GDP for the first quarter was initially reported at 1.1% growth, which was below consensus estimates of 1.9%. The internals were much stronger with growth of 3.4% when excluding inventories. A side measure of consumer spending is real final sales to private domestic purchasers. This metric was up 2.9% and recorded its highest reading in eight quarters.
Real disposable personal income was up 8% as income gains persist and inflation falls back. This is supportive of the stronger forward consumer spending versus the consensus recession outlook. ADP reported private payroll growth of 296,000, which was almost double the consensus estimate and is a rather remarkably strong number.

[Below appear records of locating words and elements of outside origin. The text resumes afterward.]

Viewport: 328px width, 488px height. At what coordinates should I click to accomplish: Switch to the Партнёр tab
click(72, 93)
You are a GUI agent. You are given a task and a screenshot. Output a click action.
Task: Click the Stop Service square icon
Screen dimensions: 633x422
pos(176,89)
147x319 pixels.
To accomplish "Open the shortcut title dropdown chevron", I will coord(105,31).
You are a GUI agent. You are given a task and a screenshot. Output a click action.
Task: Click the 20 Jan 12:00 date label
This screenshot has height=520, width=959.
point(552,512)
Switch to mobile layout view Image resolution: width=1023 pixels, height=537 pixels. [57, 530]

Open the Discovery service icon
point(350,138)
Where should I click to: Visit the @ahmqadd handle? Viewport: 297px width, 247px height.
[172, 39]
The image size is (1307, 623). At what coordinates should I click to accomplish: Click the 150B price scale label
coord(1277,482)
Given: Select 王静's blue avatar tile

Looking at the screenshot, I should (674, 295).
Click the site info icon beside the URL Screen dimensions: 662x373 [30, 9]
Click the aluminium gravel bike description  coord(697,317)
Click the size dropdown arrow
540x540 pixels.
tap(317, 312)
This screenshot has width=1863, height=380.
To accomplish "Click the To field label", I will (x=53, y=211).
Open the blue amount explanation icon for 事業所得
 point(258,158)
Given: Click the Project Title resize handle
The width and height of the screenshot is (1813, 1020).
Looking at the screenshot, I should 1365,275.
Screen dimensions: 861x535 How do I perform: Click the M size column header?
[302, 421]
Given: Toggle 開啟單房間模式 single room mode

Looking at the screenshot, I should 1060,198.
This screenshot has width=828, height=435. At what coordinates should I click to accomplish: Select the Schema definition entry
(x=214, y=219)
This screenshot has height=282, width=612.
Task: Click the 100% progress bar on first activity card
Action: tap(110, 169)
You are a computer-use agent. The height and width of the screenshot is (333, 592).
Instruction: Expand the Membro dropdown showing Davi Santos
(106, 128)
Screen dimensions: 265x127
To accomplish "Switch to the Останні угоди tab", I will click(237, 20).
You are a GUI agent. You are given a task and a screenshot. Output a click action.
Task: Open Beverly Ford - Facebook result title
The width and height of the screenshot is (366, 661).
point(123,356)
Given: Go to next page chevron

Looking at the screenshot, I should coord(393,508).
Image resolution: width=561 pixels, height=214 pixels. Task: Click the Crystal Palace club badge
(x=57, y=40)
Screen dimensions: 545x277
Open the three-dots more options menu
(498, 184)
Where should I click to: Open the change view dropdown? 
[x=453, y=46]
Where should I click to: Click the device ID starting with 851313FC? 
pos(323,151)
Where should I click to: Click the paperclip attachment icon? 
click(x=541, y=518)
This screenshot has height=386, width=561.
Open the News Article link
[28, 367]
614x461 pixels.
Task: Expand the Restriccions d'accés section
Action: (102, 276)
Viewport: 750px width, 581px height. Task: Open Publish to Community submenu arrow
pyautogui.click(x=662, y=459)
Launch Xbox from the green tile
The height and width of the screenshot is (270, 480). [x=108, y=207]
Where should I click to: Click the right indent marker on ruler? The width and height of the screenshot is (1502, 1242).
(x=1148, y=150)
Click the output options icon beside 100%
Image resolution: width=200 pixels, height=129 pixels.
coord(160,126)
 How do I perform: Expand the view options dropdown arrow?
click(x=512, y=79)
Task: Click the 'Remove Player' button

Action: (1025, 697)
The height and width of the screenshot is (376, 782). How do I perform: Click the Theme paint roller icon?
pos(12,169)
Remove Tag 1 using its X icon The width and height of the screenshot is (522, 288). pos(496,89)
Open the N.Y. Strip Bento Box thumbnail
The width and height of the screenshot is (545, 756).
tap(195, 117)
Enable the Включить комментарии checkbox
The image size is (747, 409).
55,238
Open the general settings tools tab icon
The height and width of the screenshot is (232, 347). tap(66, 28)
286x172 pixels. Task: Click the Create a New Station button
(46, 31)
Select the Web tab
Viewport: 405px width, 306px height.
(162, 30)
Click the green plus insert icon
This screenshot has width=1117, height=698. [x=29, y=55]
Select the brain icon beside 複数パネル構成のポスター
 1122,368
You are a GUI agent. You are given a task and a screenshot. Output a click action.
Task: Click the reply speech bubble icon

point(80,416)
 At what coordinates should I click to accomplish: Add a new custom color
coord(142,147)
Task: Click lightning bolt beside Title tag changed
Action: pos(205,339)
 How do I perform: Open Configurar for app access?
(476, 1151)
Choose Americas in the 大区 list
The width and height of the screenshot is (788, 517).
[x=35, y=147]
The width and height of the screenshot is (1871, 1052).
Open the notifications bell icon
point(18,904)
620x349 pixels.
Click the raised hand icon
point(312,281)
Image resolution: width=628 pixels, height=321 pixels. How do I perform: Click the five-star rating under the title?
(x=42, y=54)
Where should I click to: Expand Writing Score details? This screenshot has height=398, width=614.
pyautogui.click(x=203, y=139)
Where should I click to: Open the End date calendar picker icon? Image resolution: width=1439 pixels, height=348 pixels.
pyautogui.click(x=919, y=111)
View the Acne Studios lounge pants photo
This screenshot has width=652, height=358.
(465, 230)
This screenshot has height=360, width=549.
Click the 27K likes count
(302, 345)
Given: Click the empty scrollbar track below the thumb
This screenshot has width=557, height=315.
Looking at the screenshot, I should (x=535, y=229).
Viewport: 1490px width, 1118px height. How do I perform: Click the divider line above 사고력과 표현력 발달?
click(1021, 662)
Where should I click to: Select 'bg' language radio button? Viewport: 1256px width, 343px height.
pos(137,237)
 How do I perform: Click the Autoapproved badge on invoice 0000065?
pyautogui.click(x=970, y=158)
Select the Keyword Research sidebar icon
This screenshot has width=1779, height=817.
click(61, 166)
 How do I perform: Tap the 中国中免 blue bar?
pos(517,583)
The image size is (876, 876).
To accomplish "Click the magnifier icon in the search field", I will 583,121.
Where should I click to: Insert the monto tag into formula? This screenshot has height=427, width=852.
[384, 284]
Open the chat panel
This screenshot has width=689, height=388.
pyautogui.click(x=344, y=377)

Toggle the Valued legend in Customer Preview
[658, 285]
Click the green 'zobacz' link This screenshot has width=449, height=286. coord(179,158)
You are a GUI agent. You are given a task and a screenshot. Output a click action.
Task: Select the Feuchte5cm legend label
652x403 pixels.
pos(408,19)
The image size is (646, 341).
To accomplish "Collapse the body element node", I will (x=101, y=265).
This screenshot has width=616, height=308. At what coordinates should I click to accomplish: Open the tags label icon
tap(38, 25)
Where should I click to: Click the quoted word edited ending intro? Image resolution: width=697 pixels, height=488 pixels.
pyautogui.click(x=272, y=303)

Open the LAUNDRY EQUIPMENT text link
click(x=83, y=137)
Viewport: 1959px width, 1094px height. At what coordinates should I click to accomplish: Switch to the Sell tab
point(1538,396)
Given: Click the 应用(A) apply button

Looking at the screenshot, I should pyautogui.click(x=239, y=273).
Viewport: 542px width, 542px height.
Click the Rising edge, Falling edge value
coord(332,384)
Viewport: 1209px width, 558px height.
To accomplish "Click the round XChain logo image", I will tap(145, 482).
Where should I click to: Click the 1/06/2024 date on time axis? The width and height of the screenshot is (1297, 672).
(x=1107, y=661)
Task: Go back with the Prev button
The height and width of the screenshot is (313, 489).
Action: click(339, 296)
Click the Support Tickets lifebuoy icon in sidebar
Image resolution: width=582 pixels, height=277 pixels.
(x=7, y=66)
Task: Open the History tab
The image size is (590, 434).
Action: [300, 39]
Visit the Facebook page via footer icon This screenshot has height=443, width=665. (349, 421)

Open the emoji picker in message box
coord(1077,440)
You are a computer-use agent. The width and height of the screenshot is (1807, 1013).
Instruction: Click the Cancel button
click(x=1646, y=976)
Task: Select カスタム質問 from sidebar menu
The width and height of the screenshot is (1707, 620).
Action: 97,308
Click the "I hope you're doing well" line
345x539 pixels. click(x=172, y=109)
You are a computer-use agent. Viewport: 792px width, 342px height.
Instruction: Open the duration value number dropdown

ISM Manufacturing came in at 47.1 and beat consensus. New orders were weak at 45.7 but up sequentially. Prices paid surprised on the high side and got the stagflation narrative into the headlines. ISM Services was also up sequentially at 51.9. New orders surged from 52.2 to 56.1. The ISM Services new orders remain way above where they should be tracking with the Leading Economic Index in such negative territory.
There are signs that maybe the economic weakness has bottomed, but this may not necessarily be robust for stocks as inflation will face difficult headwinds in the coming months. We could see growth and inflation surprise to the high side and get the Fed back in the hiking camp. But all bets are off if something breaks in the financial system, which is in play with the action in bank stocks.
The pullback was influenced by the portion of the report that reflects on consumers’ six-month outlook. Expectations of a tighter supply of credit and a more pessimistic outlook for employment and business conditions drove the report lower.
Consumers are more optimistic about current conditions as respondents surveyed felt that jobs remain plentiful.